Intel's First Microprocessor

  • Its invention, introduction, and lasting influence

1969: The assignment

In 1969, Nippon Calculating Machine Corporation approached Intel to design 12 custom chips for its new Busicom 141-PF printing calculator. Intel engineers suggested a family of just four chips, including one that could be programmed for use in a variety of products, setting in motion an engineering feat that dramatically altered the course of electronics.

The Intel solution

Intel designed a set of four chips known as the MCS-4. It included a central processing unit (CPU) chip—the 4004—as well as a supporting read-only memory (ROM) chip for the custom applications programs, a random-access memory (RAM) chip for processing data, and a shift-register chip for the input/output (I/O) port.

1971: Era of integrated electronics

Intel purchased the rights from Nippon Calculating Machine Corporation and launched the Intel®4004 processor and its chipset with an advertisement in the November 15, 1971 issue of Electronic News ”Announcing A New Era In Integrated Electronics.”

That’s when the Intel® 4004 became the first general-purpose programmable processor on the market—a "building block" that engineers could purchase and then customize with software to perform different functions in a wide variety of electronic devices.

See how far we've come >

Stylized image of hand holding microprocessor the size of a fingernail

Powerfully small, even in 1971

This revolutionary microprocessor, the size of a little fingernail, delivered the same computing power as the first electronic computer built in 1946, which filled an entire room.
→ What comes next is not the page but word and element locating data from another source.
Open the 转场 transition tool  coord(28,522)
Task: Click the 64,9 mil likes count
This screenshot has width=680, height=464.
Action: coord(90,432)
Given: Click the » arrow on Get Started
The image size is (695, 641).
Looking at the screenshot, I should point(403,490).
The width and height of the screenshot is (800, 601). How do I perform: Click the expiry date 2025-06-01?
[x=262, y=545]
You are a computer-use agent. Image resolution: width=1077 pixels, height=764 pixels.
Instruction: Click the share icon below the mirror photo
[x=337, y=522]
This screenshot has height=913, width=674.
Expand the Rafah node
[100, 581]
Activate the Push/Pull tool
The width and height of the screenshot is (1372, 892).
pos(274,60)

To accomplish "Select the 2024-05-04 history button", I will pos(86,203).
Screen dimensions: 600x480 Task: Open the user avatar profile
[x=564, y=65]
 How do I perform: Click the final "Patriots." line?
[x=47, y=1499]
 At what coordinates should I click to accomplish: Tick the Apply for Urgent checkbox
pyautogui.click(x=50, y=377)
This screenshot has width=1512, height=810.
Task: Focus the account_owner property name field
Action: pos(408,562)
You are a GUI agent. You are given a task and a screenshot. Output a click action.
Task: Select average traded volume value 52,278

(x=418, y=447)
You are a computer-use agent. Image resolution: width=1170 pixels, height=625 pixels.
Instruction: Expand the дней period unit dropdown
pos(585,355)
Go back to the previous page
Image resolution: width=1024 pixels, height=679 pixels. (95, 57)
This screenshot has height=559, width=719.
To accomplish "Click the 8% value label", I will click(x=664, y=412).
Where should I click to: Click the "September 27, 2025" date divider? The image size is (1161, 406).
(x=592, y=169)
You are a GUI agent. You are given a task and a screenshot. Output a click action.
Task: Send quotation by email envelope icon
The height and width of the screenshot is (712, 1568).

close up of first intel 4004 microprocessor 2-inch wafer

Early manufacturing

The first Intel 4004 microprocessor was produced on two-inch wafers compared to the 12-inch wafers commonly used for today's products. The Intel 4004 microprocessor is unique in that it is one of the smallest microprocessor designs that ever went into commercial production.

close up of 4004 processor

Initial transistor count

In 1971, the Intel 4004 processor held 2,300 transistors. By 2010, an Intel® Core™ processor with a 32nm processing die and second-generation high-k metal gate silicon technology held 560 million transistors.

Close up under microscope human hair

Slimmer than a human hair

The Intel 4004 microprocessor circuit line width was 10 microns, or 10,000 nanometers. Today, the circuit features of Intel microprocessors range between 45 and 32 nanometers. By comparison, an average human hair is 100,000 nanometers wide.

Explore other online exhibits

If you can’t make it to the Intel Museum , you can still enjoy a tour of Intel history with these online versions of the exhibits.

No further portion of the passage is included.